Sua história de vida poderá ser contada por IA do Google Fotos

Apesar da tecnologia ainda estar em desenvolvimento, já é possível ter uma noção de seu potencial; confira

Após a apresentação do Gemini, o Google agora almeja aproveitar a sua nova tecnologia de grande modelo de linguagem (LLM, na sigla em inglês) para o desenvolvimento de outros produtos alimentados por inteligência artificial (IA). Um deles deverá englobar o Google Fotos e permitir que o aplicativo possa contar a história de vida do usuário.

Segundo a reportagem do jornal CNBC, a iniciativa recebeu o nome de “Project Ellmann” e terá como função principal a criação de um sistema capaz de utilizar fotos e buscas de um usuário para, por meio de um chatbot, contar a sua história.

Ainda segundo o jornal, o modelo baseado no Gemini capturaria resultados de pesquisas, buscaria entendê-los e responder perguntas sobre eles. Além disso, com base no conteúdo das pesquisas e nas imagens do internauta, seria possível identificar momentos significativos, como formatura, reencontro com amigos e familiares, nascimento do filho e muito mais.

A nova empreitada da gigante da tecnologia teria sido apresentada em uma cúpula interna realizada recentemente, por um gerente de produtos do Google Fotos, o que indicaria ser o app da companhia a abrigar o novo recurso.

Até o fechamento desta matéria, a iniciativa se encontrava em fase de desenvolvimento, sem muitos detalhes revelados pelo Google.
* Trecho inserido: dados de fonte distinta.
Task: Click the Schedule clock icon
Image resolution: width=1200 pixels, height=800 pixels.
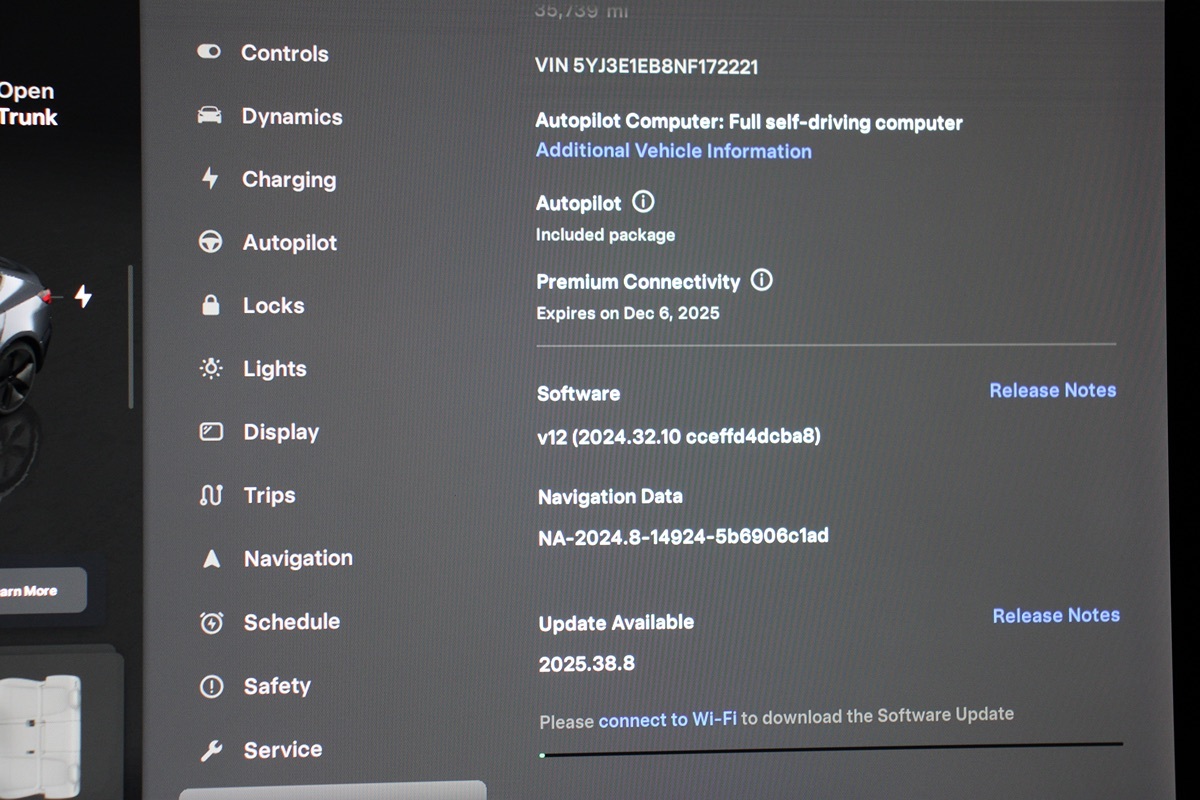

A expectativa é de que novas informações a respeito da novidade sejam divulgadas dentro das próximas semanas ou meses.

Google Gemini

Na última quarta-feira (6), o Google apresentou o Gemini, seu novo LLM. O mecanismo promete ser o mais poderoso e versátil das buscas, trazendo versões otimizadas para diferentes cenários, englobando desde tarefas do dia a dia até pesquisas científicas.

A ferramenta foi desenvolvida do zero com fogo em multimodalidade. Por conta disso, ela é capaz de desempenhar inúmeras funções relacionadas a texto, imagem, vídeo, áudio e programação, tudo isso reunido em um só lugar. Dessa forma, não há necessidade de criar modelos separados para processar textos e gerar imagens, como é o caso do ChatGPT e DALL-E, da OpenAI.

Inclusive, o Gemini possui variantes otimizadas para diferentes tipos de plataforma, abrangendo até mesmo celulares e notebooks com IA nativa. A tecnologia em questão será disponibilizada em três “tamanhos” de modelo:

  • 1. Gemini Ultra: versão mais poderosa para tarefas complexas;
  • 2. Gemini Pro: versão intermediária para tarefas diversificadas;
  • 3. Gemini Nano: versão mais eficiente para processamento local em dispositivos de consumo, como celulares, notebooks e tablets.

De acordo com Demis Hassabis, CEO da DeepMind, companhia que pertence ao mesmo conglomerado empresarial do Google, vários testes foram realizados para verificar o desempenho do modelo, e os resultados apontam que o Gemini é a primeira IA capaz de superar humanos em Compreensão Massiva de Linguagem Multitarefa (MMLU, na sigla em inglês).

Para se ter uma ideia, ao ser submetido a um teste que combina 57 disciplinas, como matemática, física, história, direito, medicina e ética, o Google verificou que o Gemini Ultra obtém uma pontuação de 90,0%, enquanto um ser humano alcança, no máximo, 89,8%. O GPT-4, modelo criado pela OpenAI, registrou 86,4%.